Above all, that her status as a role model for women everywhere is official. She’s on the £10 note.

I would ask her to sit for a photograph. Only one sketch remains of her, by her sister Cassandra.

I would tell her how far women have come in the world. That we can have an occupation, and are no longer at the mercy of legacy laws and marriage for financial security.

We no longer need partnership or marriage to be considered respectable or secure our place in society.

Above all, I’d want to tell her that the roles of the sexes in society that she and so many other women before her must have dreamt of, has come true.

We can vote. We are educated, can go to university, and have become learned.

We are parliamentarians and activists. We run countries and hold high political office. We are doctors, lawyers, businesswomen, artists, creatives, scientists, musicians, engineers.

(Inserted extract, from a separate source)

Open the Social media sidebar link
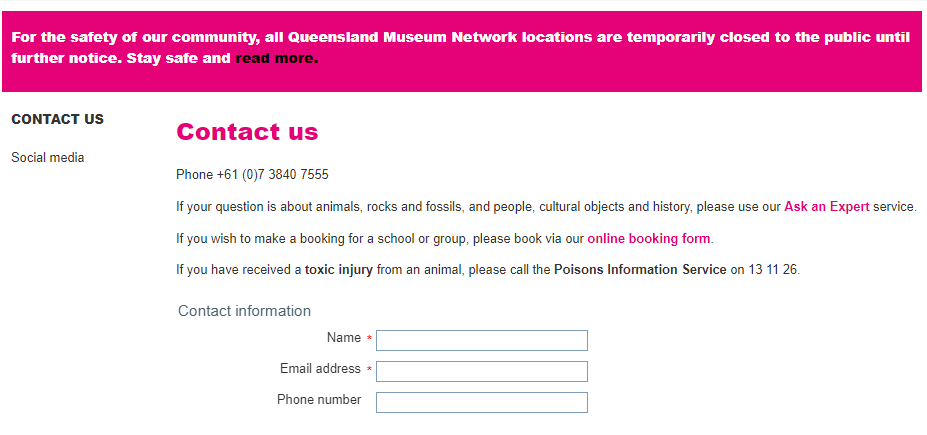927x435 pixels. tap(48, 157)
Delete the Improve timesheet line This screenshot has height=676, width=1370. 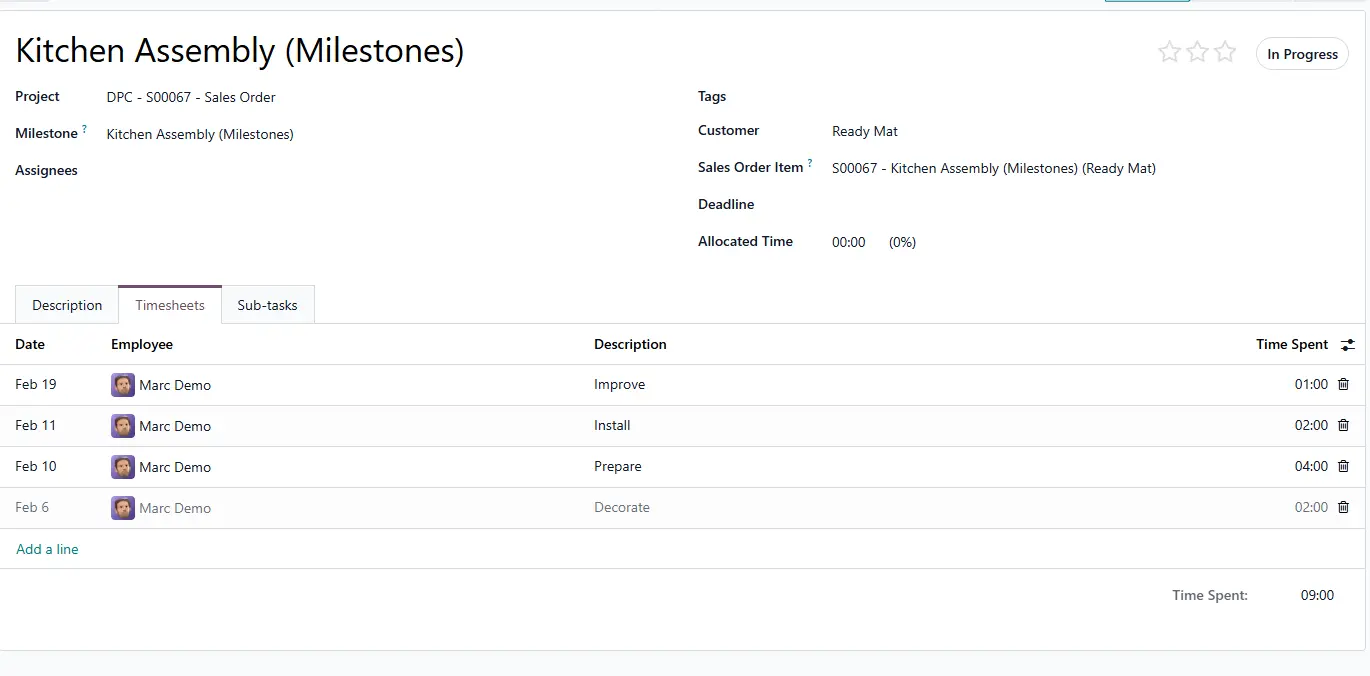(x=1343, y=384)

We fly planes and sail ships and build buildings. We serve our country in the armed forces.

We remain caring partners, mothers, sisters and daughters.

We have achieved much that the women before us were unable to, and more.

 

We are independent and proud, and free to choose our destinies.

Of course there is still so much work to be done, and we cannot rest. However, taken in historical context, we have come such a long way in such a short space of time, and that is something to be celebrated, today of all days.

Somehow, I think she would like that.